#### [REQUIRED ACTION]
Return all the lines below in which the string "agent" appears.
==============================
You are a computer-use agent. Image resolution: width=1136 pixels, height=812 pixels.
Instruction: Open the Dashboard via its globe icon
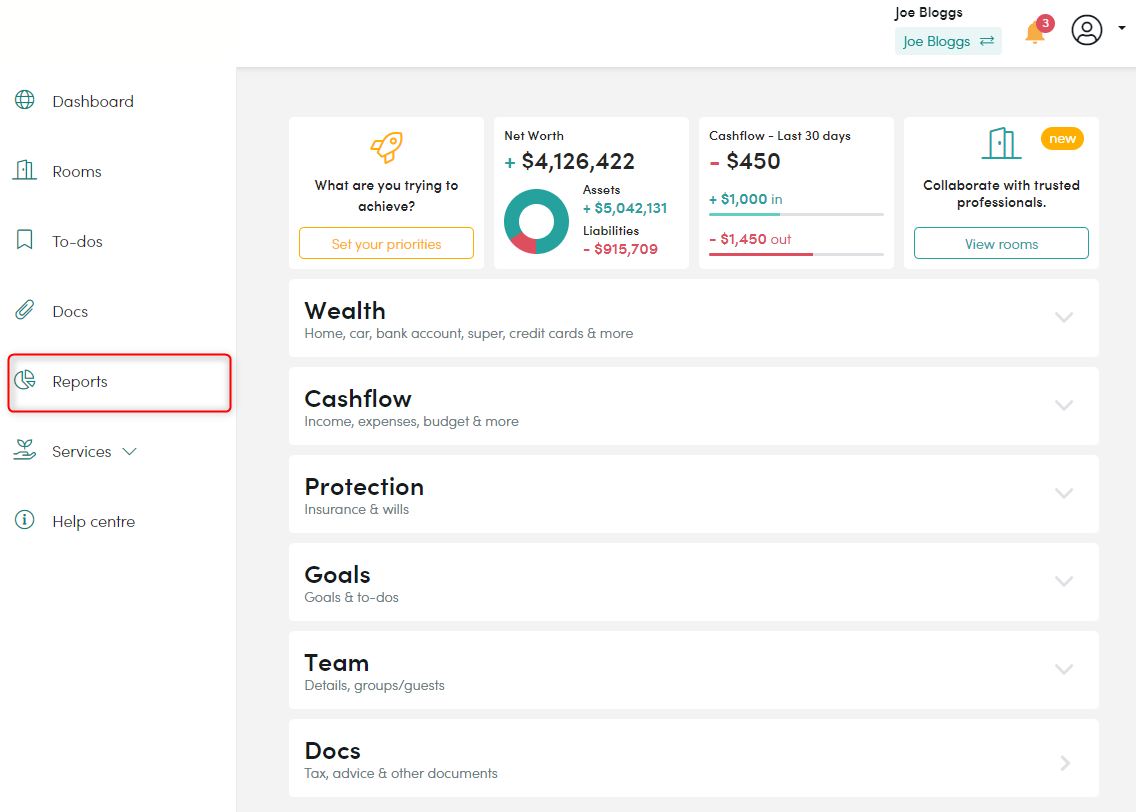pos(23,100)
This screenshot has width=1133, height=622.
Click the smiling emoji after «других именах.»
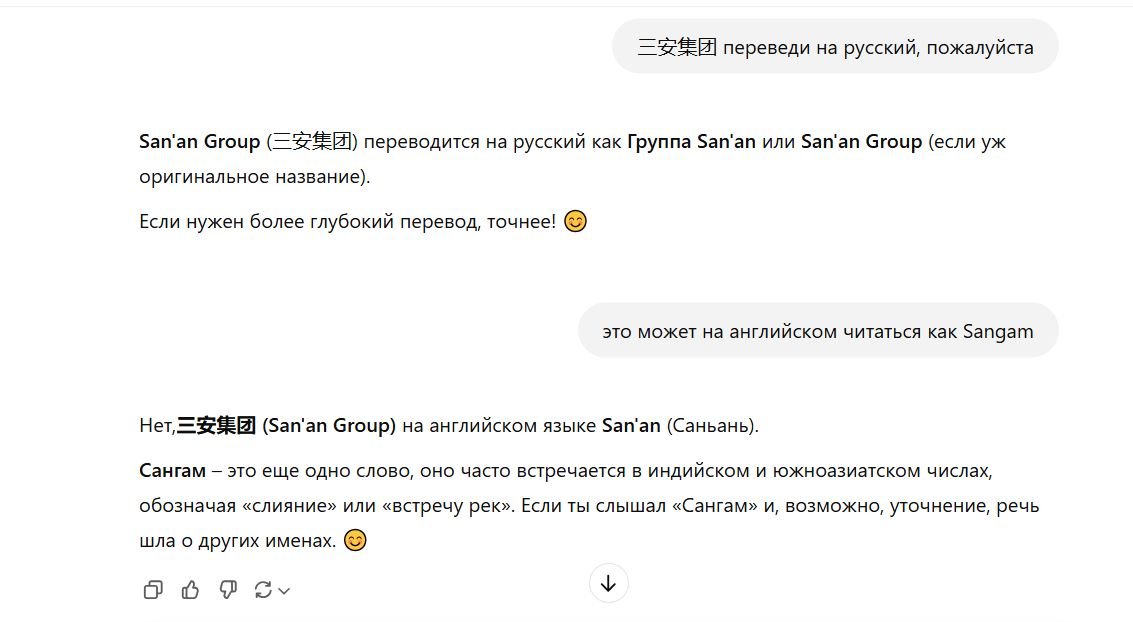355,540
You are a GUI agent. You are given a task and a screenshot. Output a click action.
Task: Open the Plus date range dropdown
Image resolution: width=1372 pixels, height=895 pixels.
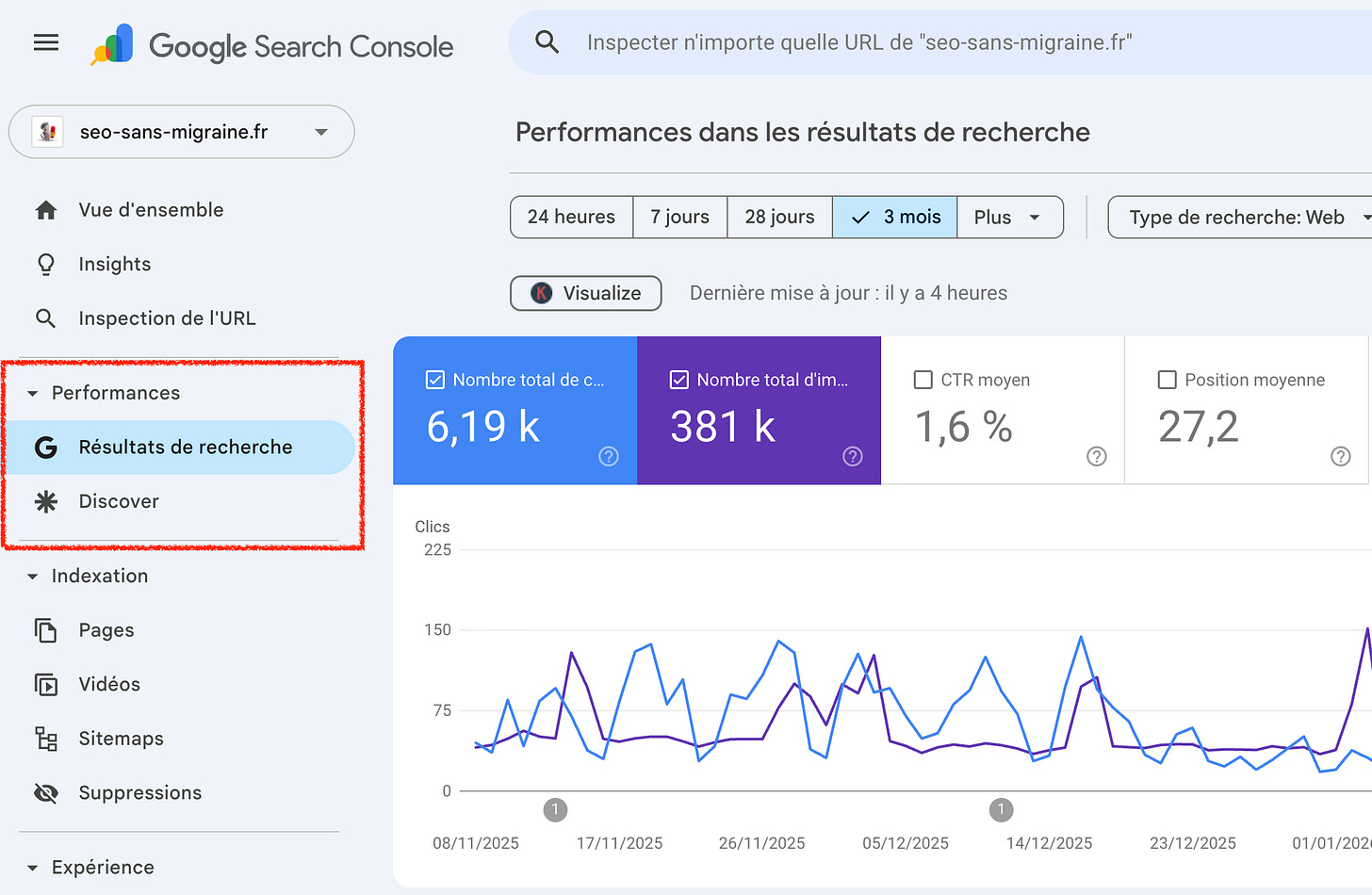[1010, 218]
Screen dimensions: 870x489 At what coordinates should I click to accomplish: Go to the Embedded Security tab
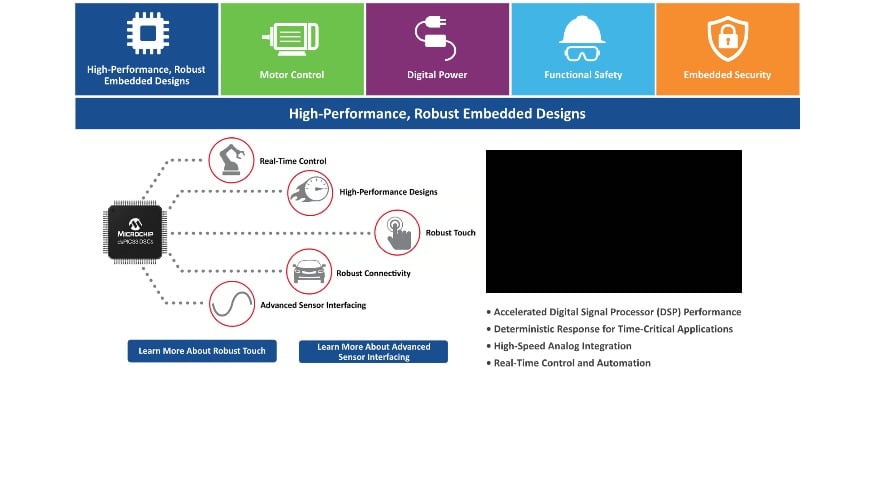coord(728,75)
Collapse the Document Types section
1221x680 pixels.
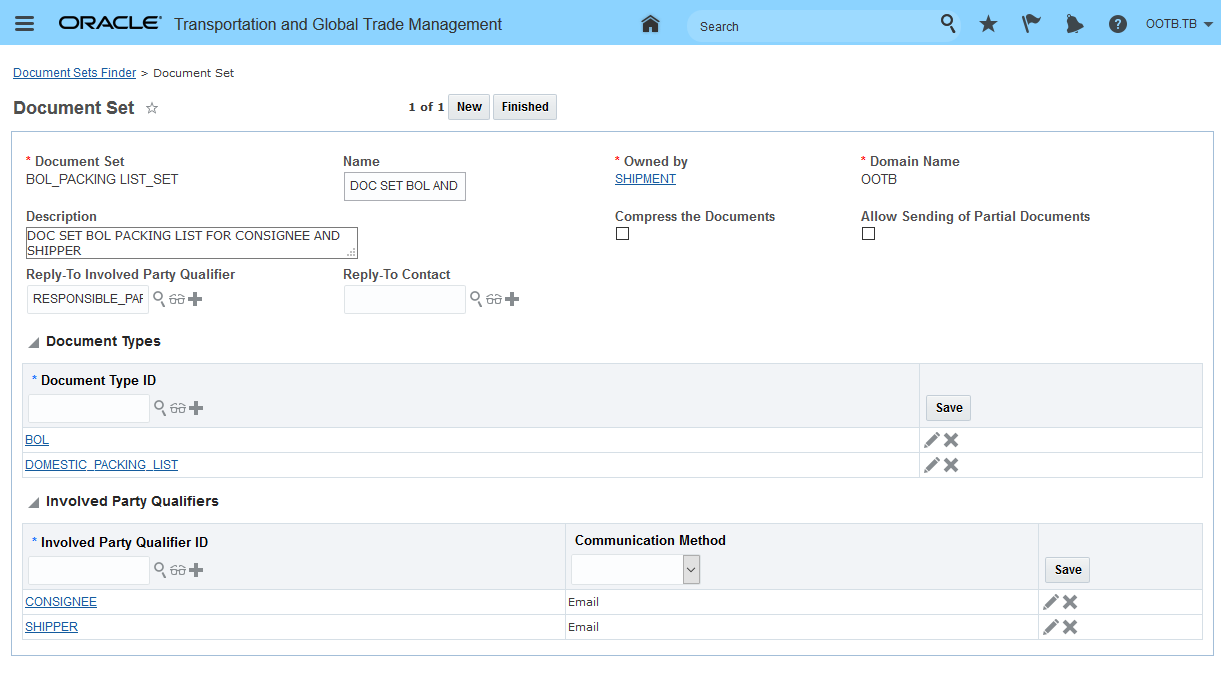[x=34, y=342]
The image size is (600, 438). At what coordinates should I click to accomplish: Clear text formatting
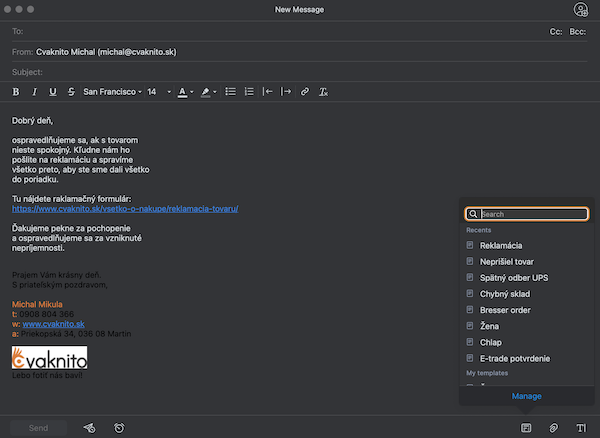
==============================
#### [SOLVED EXERCISE]
You are a computer-use agent. Image resolution: width=1136 pixels, height=812 pixels.
You are a GUI agent. You are given a task and a screenshot. Output a click action.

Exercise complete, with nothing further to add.